The day passed in excruciating baby steps. By the time darkness fell, Irene had visited practically every floor in the hospital, never once escaping the sight of glittering snowflakes.
Finally cleared to begin her first two-day chemo dose the following morning, Irene walked across the dark street and broke down crying in the back corner of a MetroStop Bakery over a bowl of scalded corn chowder. None of the servers seemed to find this odd. She looked down at the mascara smudges she’d left on the edge of the paper tablecloth. She’d expected to get a bit farther than this. She hadn’t even seen a single needle, scalpel, or IV! To quiver in the face of medieval instruments seemed reasonable; to be undone by grainy Xeroxes did not. At eight a.m., she was to report to the twelfth floor for chemotherapy, which would take a few hours to be infused through a vein in her arm.
Irene waited for the mascara stains to dry a little. Then she carefully tore a perimeter of paper around them and slipped the scrap into her purse, not yet sure how or if she’d use it in some new piece she’d been constructing late at night in her apartment.
While her fingers were in her purse, they pulled out her phone, even as she forbade them to do it. Everyone’s gone for the holidays, she reminded them. Still, they thumbed through her contacts. Sara was at George’s parents’ place in Ohio for Christmas. Jacob was in Tampa, or as he called it, “the land of decrepitude,” with his mother and father for the final few days of Hanukah. She hadn’t wanted to ruin anyone’s holidays, so she hadn’t told any of them about her diagnosis yet.
The only person who knew was William Cho. Irene studied his picture. Her phone had downloaded it on its own, from where she didn’t know. Dressed in a black suit and black tie, William looked somewhat startled against a blue Sears background. She wished she knew how to change it; this puzzled man was nothing like the delicate and curious boy she’d spent the night with a few days ago. The more she looked at this un-William, the more she wanted to see the real one again. She had bought him that Dylan scarf, but it was still back in her apartment. They hadn’t spoken since the last time she’d sat in this same café right after the diagnosis.

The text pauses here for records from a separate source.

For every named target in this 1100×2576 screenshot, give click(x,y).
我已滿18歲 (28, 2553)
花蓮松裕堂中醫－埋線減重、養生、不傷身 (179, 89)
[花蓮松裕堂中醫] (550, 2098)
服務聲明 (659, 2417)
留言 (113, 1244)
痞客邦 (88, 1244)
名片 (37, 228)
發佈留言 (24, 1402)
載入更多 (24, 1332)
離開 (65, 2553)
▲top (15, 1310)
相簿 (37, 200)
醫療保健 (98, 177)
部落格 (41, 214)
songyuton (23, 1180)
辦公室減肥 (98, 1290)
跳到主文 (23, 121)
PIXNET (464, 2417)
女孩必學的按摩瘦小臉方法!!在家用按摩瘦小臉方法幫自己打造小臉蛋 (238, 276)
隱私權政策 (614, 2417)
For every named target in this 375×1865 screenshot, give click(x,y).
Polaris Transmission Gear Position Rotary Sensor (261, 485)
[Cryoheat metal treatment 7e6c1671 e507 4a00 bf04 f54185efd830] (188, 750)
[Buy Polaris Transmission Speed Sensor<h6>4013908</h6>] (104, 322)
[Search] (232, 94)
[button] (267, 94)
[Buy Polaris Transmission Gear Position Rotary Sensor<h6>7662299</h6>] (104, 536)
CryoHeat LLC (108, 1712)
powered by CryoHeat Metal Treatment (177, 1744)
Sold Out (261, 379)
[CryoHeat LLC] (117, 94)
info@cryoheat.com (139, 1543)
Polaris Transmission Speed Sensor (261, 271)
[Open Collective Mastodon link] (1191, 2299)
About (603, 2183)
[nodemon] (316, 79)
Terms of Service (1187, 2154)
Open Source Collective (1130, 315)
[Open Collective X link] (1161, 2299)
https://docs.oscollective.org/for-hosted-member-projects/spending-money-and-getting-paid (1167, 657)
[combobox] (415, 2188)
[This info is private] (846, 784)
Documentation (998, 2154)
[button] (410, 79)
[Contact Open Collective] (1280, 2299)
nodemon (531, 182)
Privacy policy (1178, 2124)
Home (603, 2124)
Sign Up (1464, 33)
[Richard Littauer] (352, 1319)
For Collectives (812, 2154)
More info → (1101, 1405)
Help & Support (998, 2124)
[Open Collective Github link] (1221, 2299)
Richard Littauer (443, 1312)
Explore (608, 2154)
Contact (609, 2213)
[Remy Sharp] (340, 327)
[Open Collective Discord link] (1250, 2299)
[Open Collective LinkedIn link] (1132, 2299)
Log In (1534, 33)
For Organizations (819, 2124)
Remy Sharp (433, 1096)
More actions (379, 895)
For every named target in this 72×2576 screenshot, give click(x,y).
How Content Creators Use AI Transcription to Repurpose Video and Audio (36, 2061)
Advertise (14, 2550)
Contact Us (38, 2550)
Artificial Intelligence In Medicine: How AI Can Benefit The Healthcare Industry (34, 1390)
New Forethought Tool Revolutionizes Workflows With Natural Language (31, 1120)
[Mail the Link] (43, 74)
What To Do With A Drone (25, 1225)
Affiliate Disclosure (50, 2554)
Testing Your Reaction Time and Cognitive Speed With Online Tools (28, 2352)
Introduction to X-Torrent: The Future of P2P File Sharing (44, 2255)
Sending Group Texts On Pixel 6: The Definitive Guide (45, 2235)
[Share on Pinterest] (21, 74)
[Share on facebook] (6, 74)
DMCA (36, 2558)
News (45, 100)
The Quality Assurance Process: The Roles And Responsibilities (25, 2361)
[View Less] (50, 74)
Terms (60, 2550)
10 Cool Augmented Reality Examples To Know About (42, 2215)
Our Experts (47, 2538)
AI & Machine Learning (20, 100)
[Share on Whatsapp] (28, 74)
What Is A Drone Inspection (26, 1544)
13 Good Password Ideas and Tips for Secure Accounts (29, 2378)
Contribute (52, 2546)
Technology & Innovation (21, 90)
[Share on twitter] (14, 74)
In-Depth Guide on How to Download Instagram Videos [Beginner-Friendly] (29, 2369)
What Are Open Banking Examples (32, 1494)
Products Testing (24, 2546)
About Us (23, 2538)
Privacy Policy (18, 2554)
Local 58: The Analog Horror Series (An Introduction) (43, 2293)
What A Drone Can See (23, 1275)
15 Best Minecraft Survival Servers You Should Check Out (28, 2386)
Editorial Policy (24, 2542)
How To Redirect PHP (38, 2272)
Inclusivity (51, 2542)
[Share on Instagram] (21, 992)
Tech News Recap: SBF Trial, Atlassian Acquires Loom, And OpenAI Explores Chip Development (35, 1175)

He would probably still be in the city; his parents lived in Queens. She tapped the star key every so often to keep the screen from going dark and taking him away.
• • •
867 Video was dead, and from the owner’s stares, William got the distinct impression that he was the sole reason the store hadn’t closed up yet. Perhaps William was keeping it open in a larger sense as well, for the trend among his coworkers was to have DVDs — no, Blu-rays now — conveniently delivered to their doors, or better yet, streamed to their TVs. “How do you have time to go to a store?” they asked him at work, when they saw his rentals sitting on his desk waiting to be brought back. “Didn’t they all close?”